September 21, 2018 — Submachine guns reached their peak use in the armed forces during the Second World War. Fully automatic weapons that fired pistol ammunition, they provided heavy firepower at close ranges and were popular with airborne and assault troops. The other automatic weapons of the day were mostly full-sized machine guns or heavy rifles like the Browning Automatic Rifle that were large and unwieldy in many combat situations.
Submachine guns allowed one soldier to deliver a fast and heavy barrage of fire, and many of the WW2 submachine guns are legendary.
The American M1 Thompson, the British Sten, the German MP40, and the Soviet PPSh-41 are all famous guns that made quite an impression on enemy troops across the globe. Even the M3 “Grease Gun,” developed as a lighter and cheaper alternative to the M1 Tommy Gun, earned a place in history. A buddy of mine carried an M3 in Desert Storm, and I wouldn’t be shocked to learn that some poor U.S. soldiers somewhere have still been issued a Greaser.
After 1945, submachine guns began to fall out of favor as the new-fangled “assault rifles,” fully-auto rifles firing intermediate cartridges, added a lot of range, accuracy, and hitting power to what a submachine gun could deliver with its pistol cartridges. Submachine guns never disappeared, though, and they continued to be used by tactical law enforcement and special forces operators. The Israeli UZI and the German MP5, both utilizing the 9mm Parabellum, are the two most-famous post-WW2 submachine guns.
Despite the utility of the assault rifle, the military always has a need to effectively arm non-infantry troops. A pistol, while certainly effective in some situations, is not as easy to master and lacks the range and stopping power that military forces usually require. In WW2 this problem was solved by issuing the M1 Carbine, a light rifle that, while not nearly on par with real rifle firing real rifle cartridges, was simple to shoot and accurate enough on the battlefield when needed.
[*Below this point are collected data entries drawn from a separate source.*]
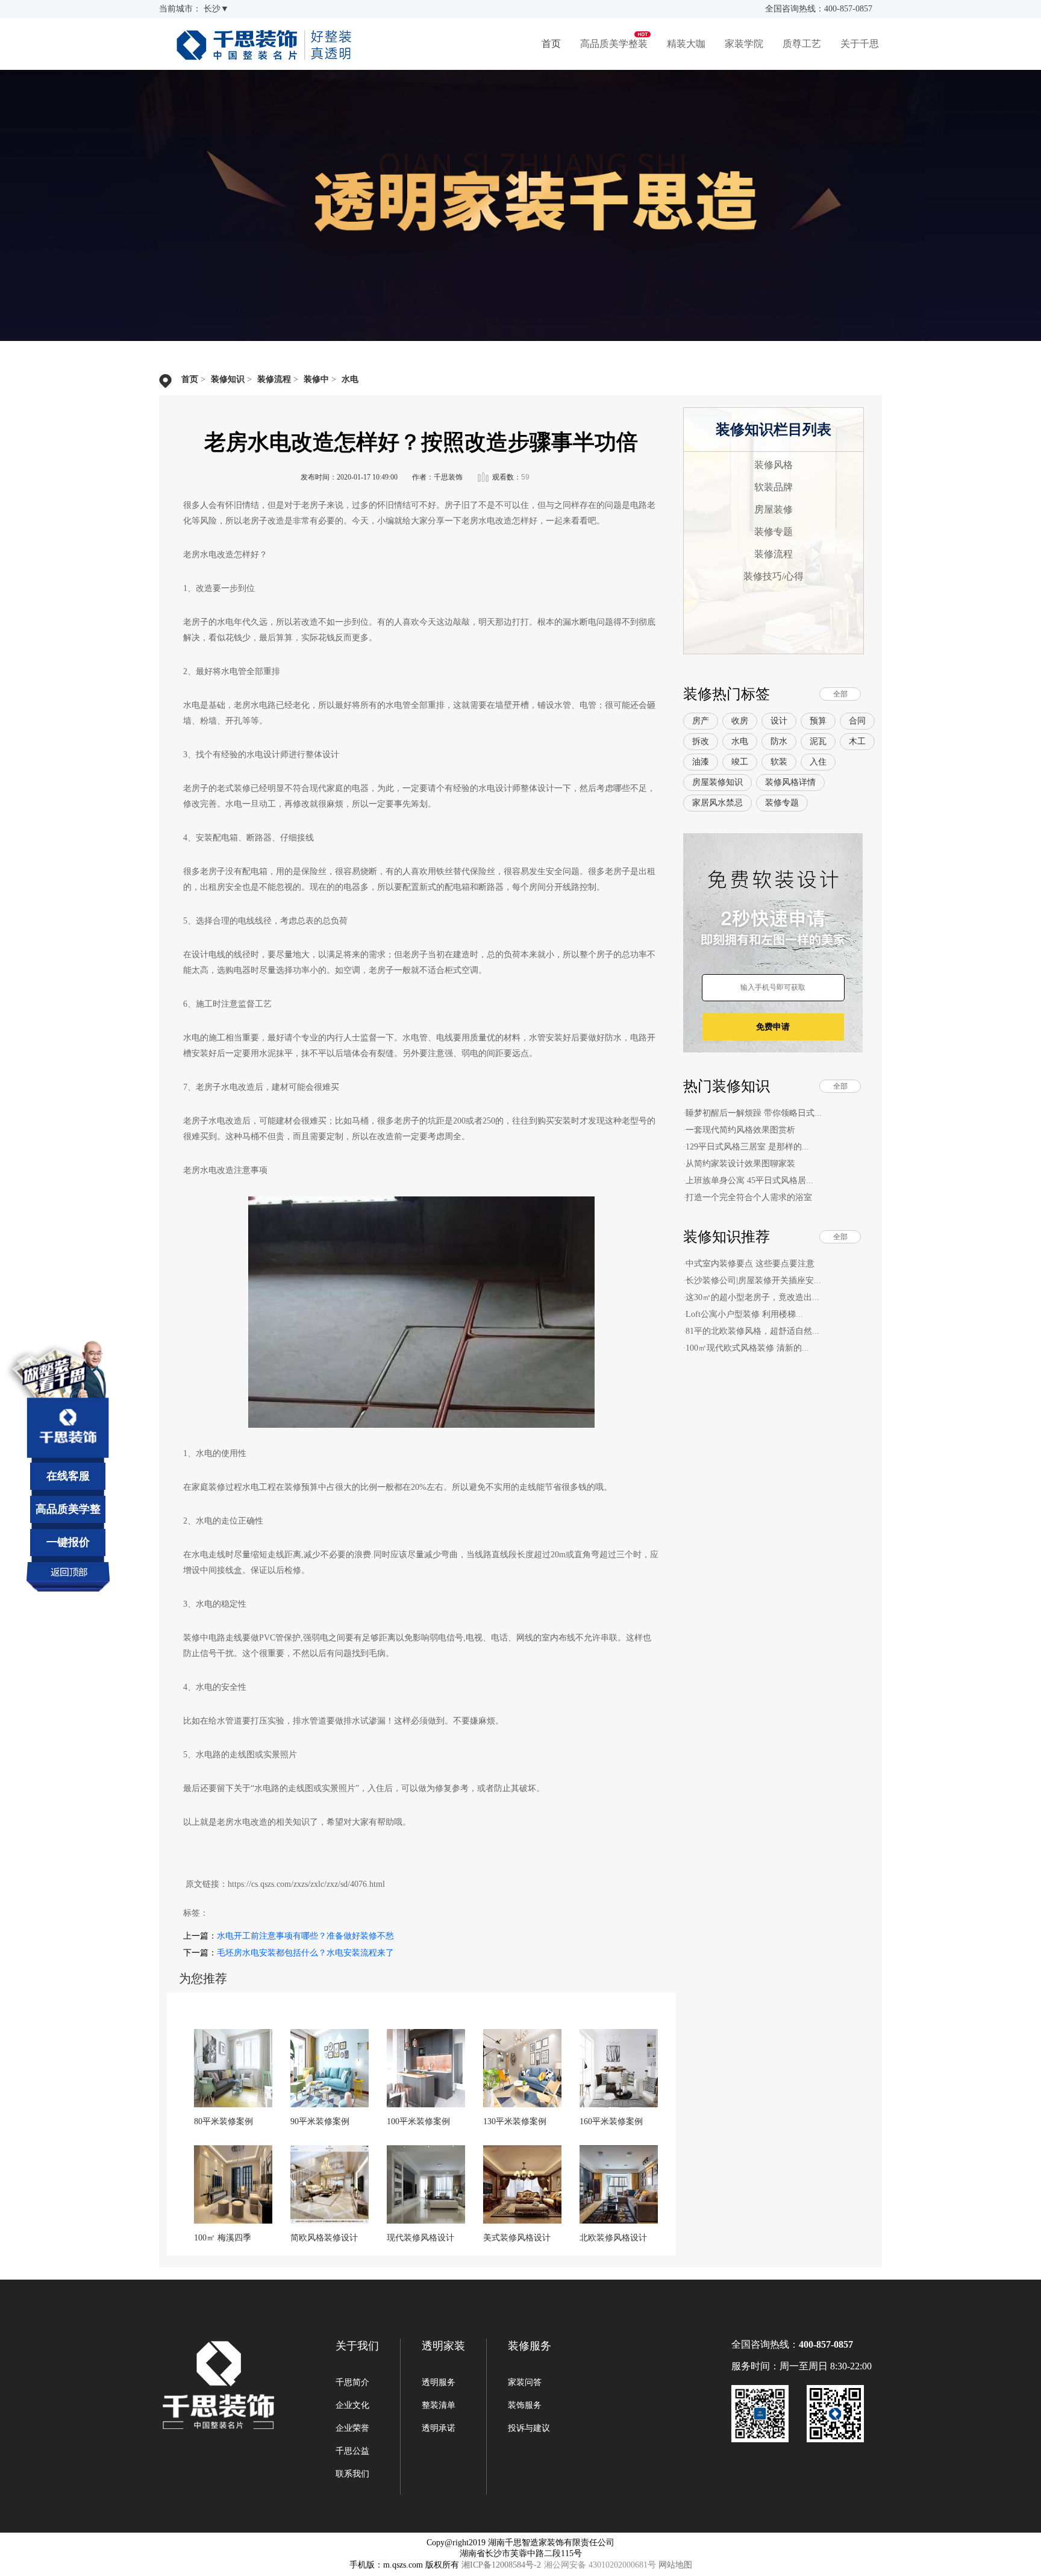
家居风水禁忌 (717, 802)
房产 (700, 720)
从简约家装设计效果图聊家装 (740, 1163)
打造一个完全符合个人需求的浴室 (749, 1197)
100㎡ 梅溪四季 (222, 2237)
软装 (779, 761)
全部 (840, 694)
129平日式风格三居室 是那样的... (747, 1146)
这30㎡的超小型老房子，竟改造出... (752, 1297)
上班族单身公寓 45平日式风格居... (749, 1180)
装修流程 (274, 379)
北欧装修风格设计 (613, 2237)
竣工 (739, 761)
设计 (779, 720)
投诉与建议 (529, 2428)
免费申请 (773, 1026)
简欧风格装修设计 (324, 2237)
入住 (818, 761)
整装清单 (438, 2405)
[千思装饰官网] (264, 54)
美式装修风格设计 (517, 2237)
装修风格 (773, 465)
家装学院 (744, 44)
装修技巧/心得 (773, 576)
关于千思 (859, 44)
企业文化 (352, 2405)
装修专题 (773, 532)
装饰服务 (525, 2405)
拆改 (700, 741)
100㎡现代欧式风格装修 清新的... (747, 1347)
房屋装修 (773, 509)
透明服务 (438, 2382)
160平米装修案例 (611, 2121)
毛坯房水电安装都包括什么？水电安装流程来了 (305, 1952)
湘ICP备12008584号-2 (501, 2564)
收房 (739, 720)
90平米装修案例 (319, 2121)
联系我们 (352, 2473)
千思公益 (352, 2451)
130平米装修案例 (514, 2121)
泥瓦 (818, 741)
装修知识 (228, 379)
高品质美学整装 (614, 44)
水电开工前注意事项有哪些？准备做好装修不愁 (305, 1935)
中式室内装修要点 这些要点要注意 (750, 1263)
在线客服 (68, 1476)
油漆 (700, 761)
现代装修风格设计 (420, 2237)
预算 (818, 720)
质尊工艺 (802, 44)
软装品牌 (773, 487)
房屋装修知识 (717, 782)
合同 (857, 720)
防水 (779, 741)
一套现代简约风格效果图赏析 (740, 1129)
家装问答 (525, 2382)
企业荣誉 (352, 2428)
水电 (350, 379)
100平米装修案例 (418, 2121)
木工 (857, 741)
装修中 (316, 379)
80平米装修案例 (223, 2121)
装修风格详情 (790, 782)
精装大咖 (686, 44)
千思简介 (352, 2382)
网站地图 (675, 2564)
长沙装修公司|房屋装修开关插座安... (753, 1280)
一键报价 (68, 1542)
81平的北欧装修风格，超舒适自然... (752, 1331)
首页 (551, 44)
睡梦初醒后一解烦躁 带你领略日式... (754, 1113)
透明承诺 (438, 2428)
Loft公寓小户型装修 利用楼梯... (744, 1314)
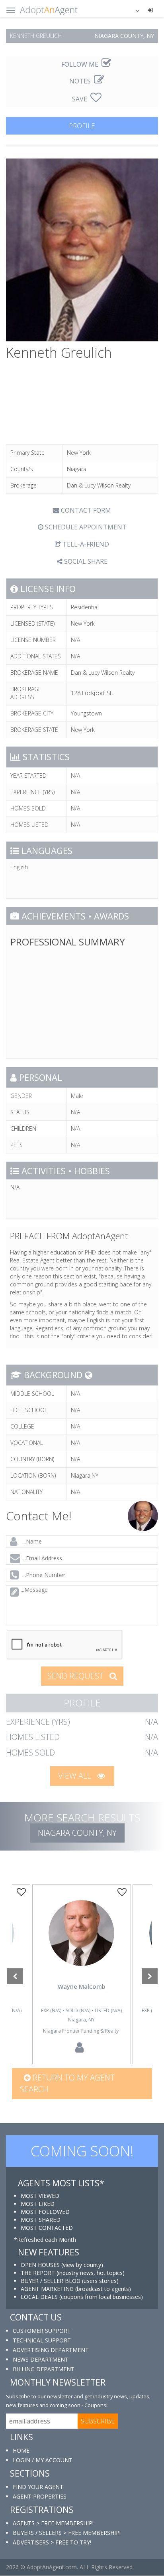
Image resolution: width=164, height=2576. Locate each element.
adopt (82, 1944)
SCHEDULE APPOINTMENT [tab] (85, 527)
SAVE (80, 99)
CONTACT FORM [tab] (85, 510)
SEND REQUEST (76, 1675)
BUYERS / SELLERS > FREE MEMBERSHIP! (67, 2532)
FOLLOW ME (80, 64)
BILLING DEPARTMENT (43, 2369)
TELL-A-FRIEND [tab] (85, 544)
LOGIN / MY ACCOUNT (42, 2460)
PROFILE (82, 125)
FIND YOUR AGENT (38, 2487)
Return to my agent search (67, 2083)
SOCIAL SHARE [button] (84, 561)
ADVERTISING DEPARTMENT (51, 2350)
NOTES (80, 81)
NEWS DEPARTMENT (40, 2359)
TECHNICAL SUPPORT (42, 2340)
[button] (133, 10)
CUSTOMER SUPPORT (42, 2330)
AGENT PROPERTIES (39, 2496)
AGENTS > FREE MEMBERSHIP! (53, 2523)
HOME (21, 2450)
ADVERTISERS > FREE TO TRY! (52, 2542)
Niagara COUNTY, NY (77, 1832)
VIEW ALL (75, 1775)
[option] (81, 1974)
Today, even as the U.S. military fields the M4 carbine almost across the board, the Army is searching for a “highly concealable SCW [subcompact weapon] system capable of engaging threat personnel with a high volume of lethal force while accurately firing at close range with minimal collateral damage.” The Army specifies that submissions to the SCW program must fire 147-grain 9mm and use 20- and 30-round magazines.
Clearly, the Army is looking for a small, lightweight weapon that can be carried easily but deliver heavy fire when needed. Like the submachine guns of the old days, these weapons could perform both as personal defense weapons for non-infantry troops and as lethal close-quarters guns for “high speed, low drag” operators in tight environments.
The 9mm requirement might seem like an odd choice, given the recent development of other light rounds optimized for armor penetration, but the Army’s specification calls for “minimal collateral damage,” so overpenetration is not wanted. Also, ammo communization with current M9 pistols and the incoming M17 Modular Handgun System will be a bonus.
Six companies have entered the SCW competition: Angstadt Arms, B&T USA, Global Ordnance LLC, Shield Arms, Sig Sauer (maker of the M17 pistol), and Trident Rifles LLC. Notably absent from the list is H&K, which means that a weapon based on their famous MP5 will not be among the contenders.
How common could this new breed of submachine guns be? It’s hard to say at this point, but the initial requirements call for the ability to supply up to 350 units immediately and possibly up to 1,000. Considering that 622,000 Grease Guns, 1.1 million MP40s, and a staggering 6 million PPSh-41s were produced, the requirements for the SCW appear tiny by comparison. But the subgun is on the verge of a comeback.